## Supplied entries
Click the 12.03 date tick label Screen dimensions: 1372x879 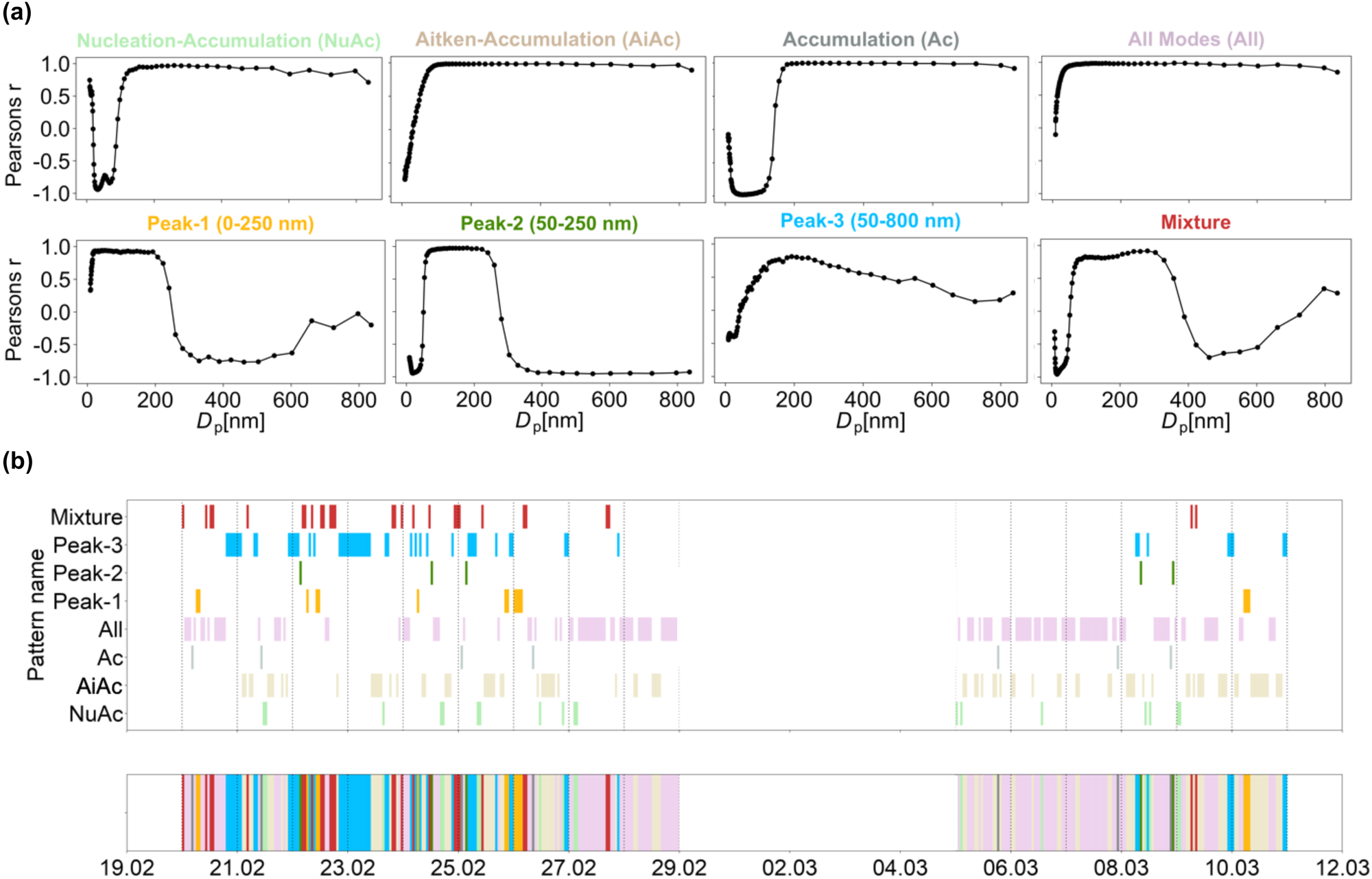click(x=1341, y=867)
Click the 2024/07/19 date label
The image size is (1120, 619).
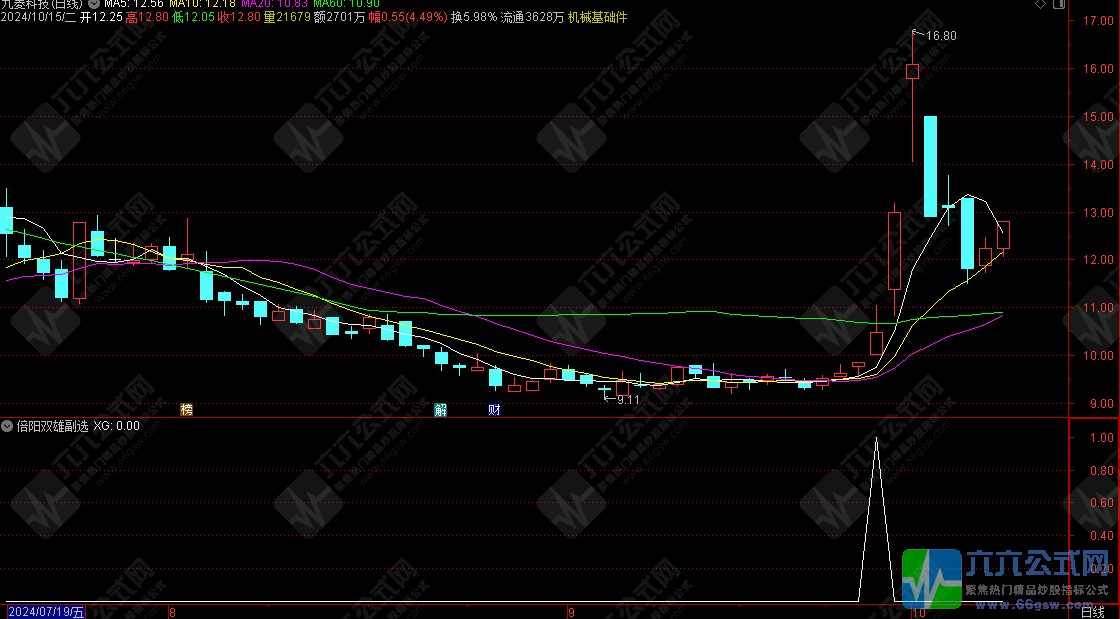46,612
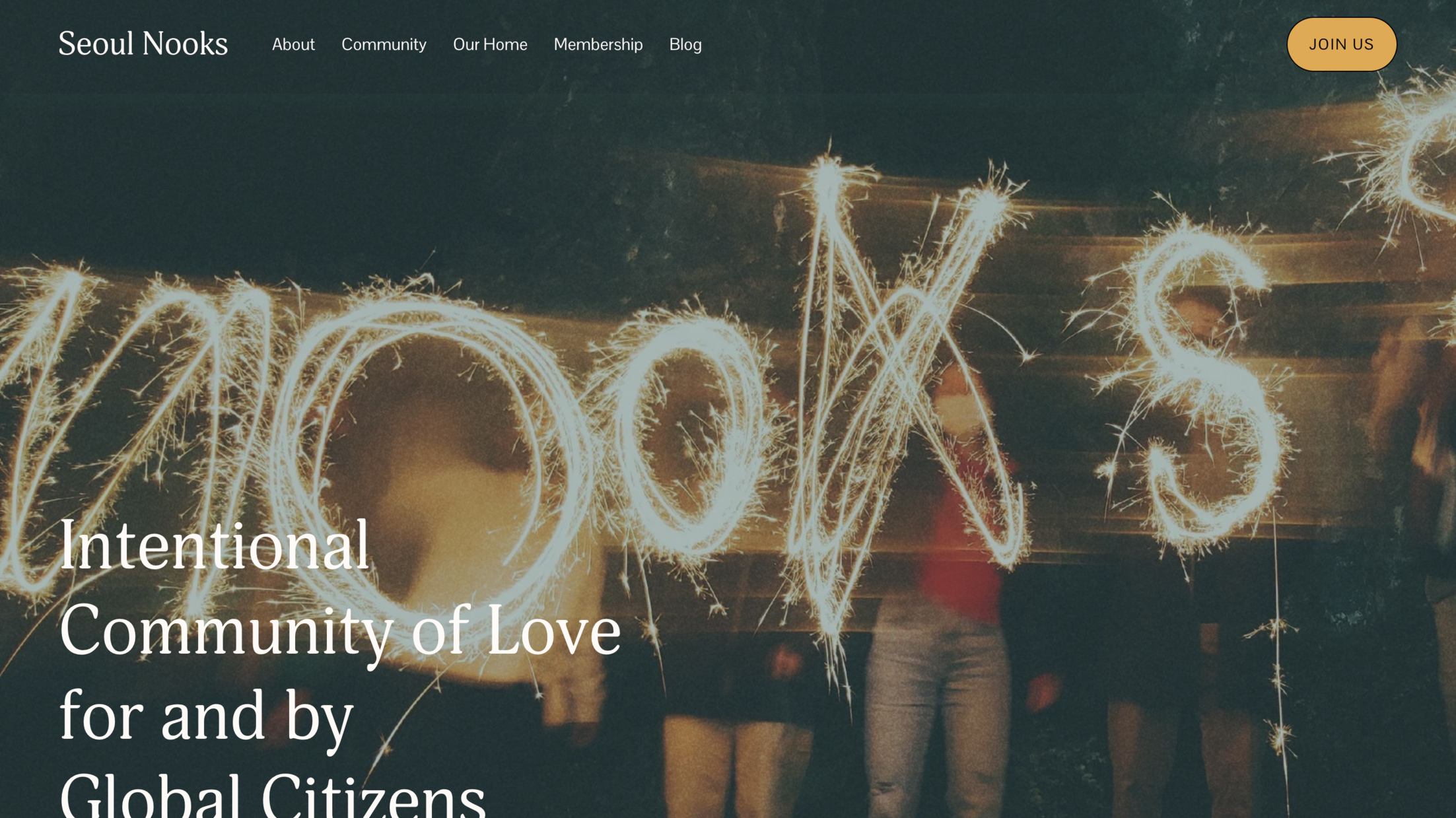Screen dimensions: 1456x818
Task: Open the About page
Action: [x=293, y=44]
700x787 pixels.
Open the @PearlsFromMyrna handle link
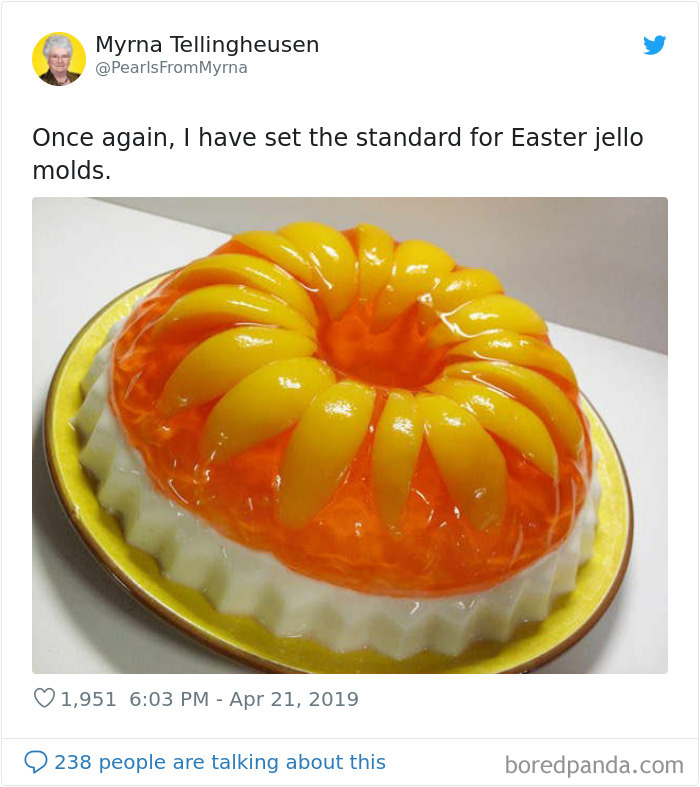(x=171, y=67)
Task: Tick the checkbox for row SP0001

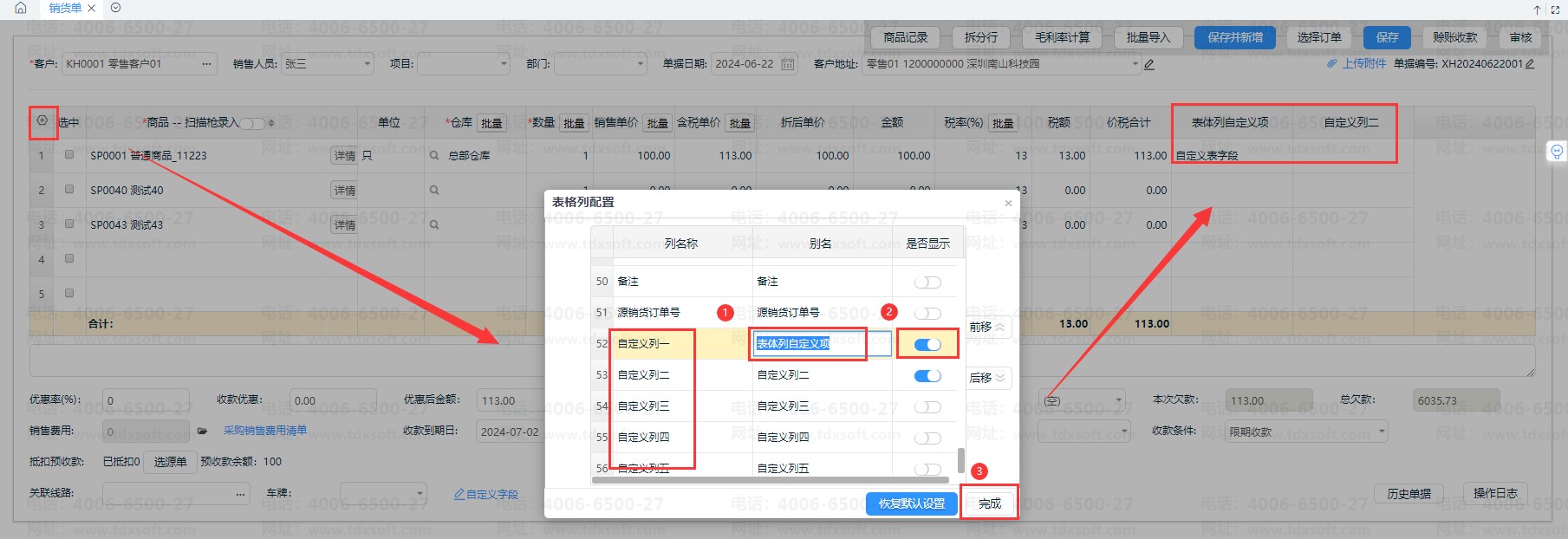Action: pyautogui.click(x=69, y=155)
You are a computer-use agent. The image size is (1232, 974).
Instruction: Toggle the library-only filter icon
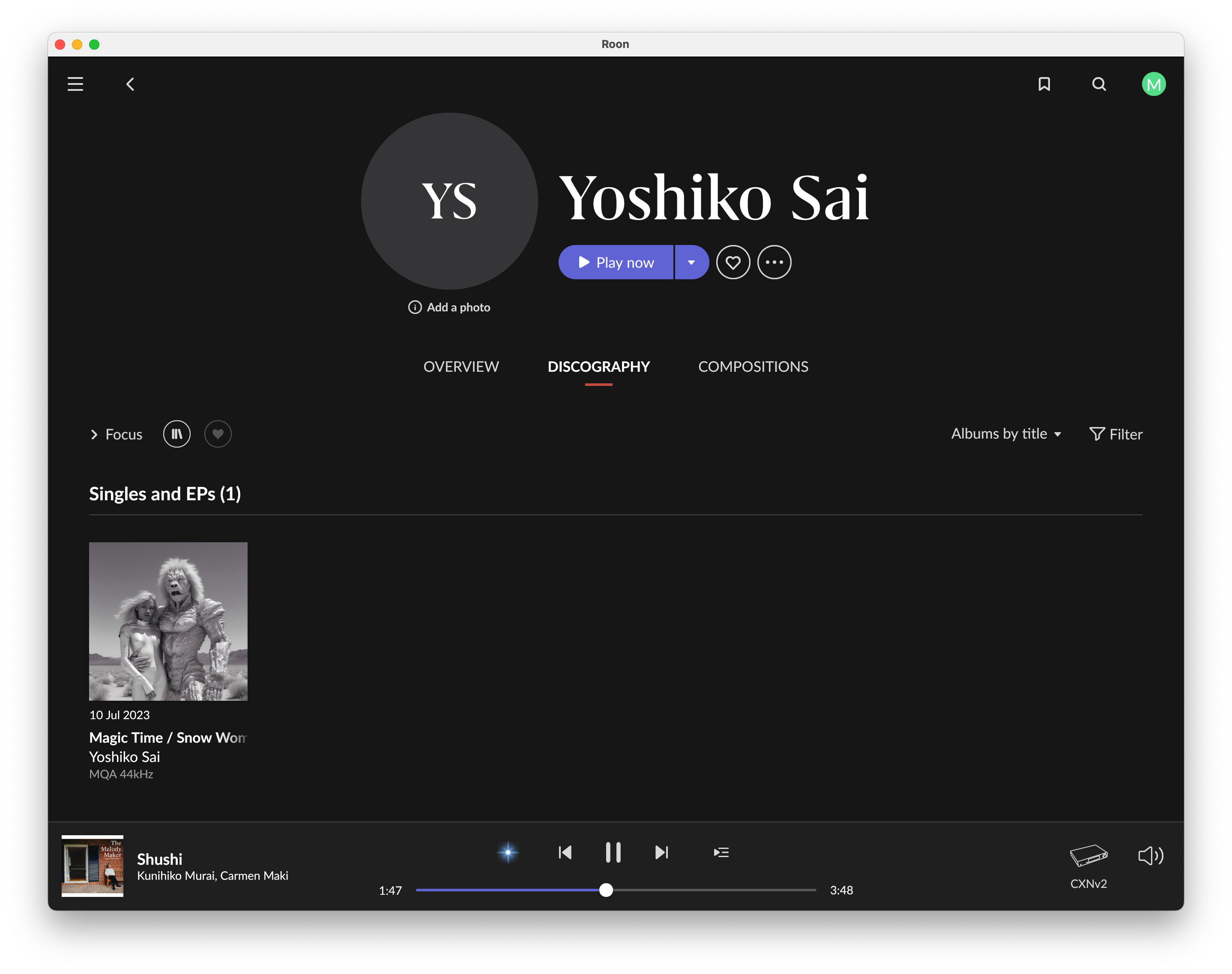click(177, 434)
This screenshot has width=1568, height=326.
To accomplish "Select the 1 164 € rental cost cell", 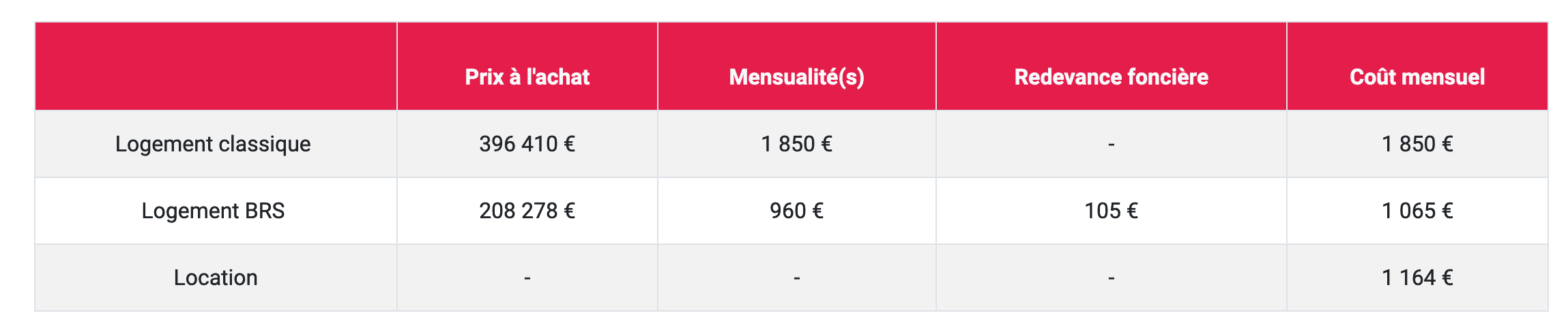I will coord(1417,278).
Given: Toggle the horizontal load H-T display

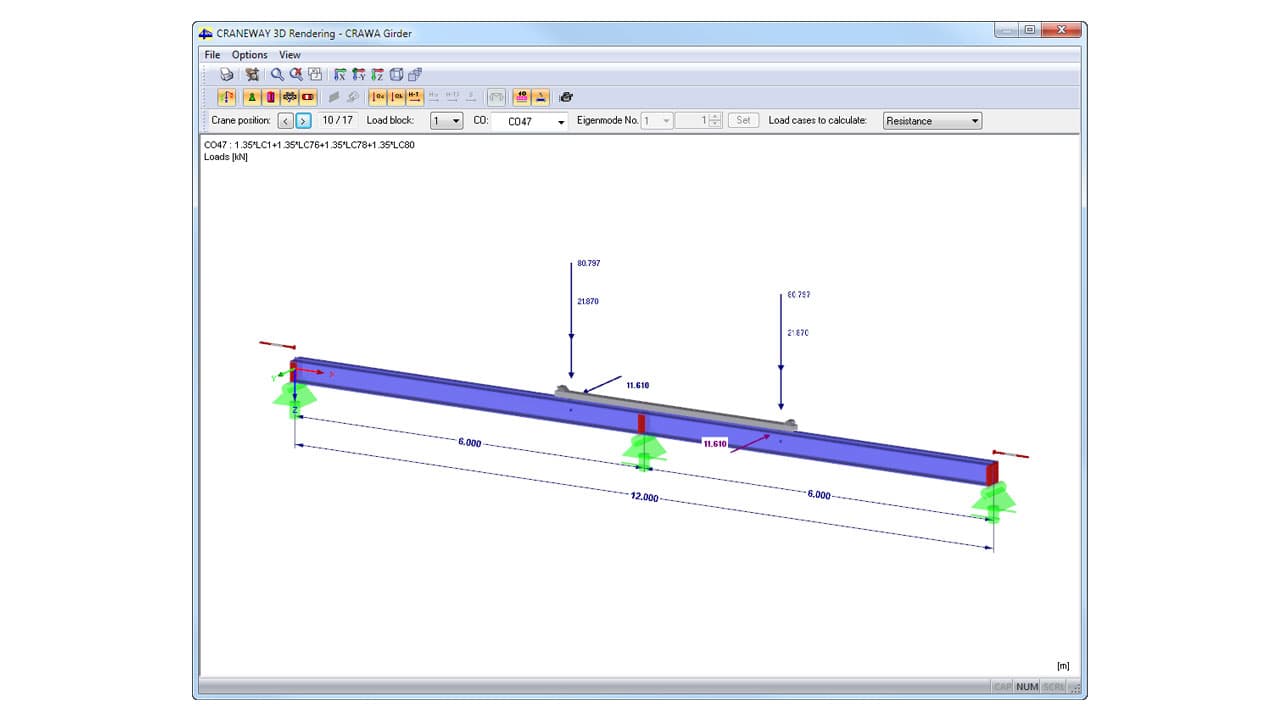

## What is expected
Please give the records above as a Markdown table with the columns Row and Text, covering everything from the line containing "700x787 pixels." down to the line containing "click(177, 434)", both included. Leave out blank lines and pictures.

## Task response
| Row | Text |
|---|---|
| 1 | 700x787 pixels. |
| 2 | Open the @PearlsFromMyrna handle link |
| 3 | (x=171, y=67) |
| 4 | Task: Tick the checkbox for row SP0001 |
| 5 | Action: pyautogui.click(x=69, y=155) |
| 6 | You are a computer-use agent. The image size is (1232, 974). |
| 7 | Instruction: Toggle the library-only filter icon |
| 8 | click(177, 434) |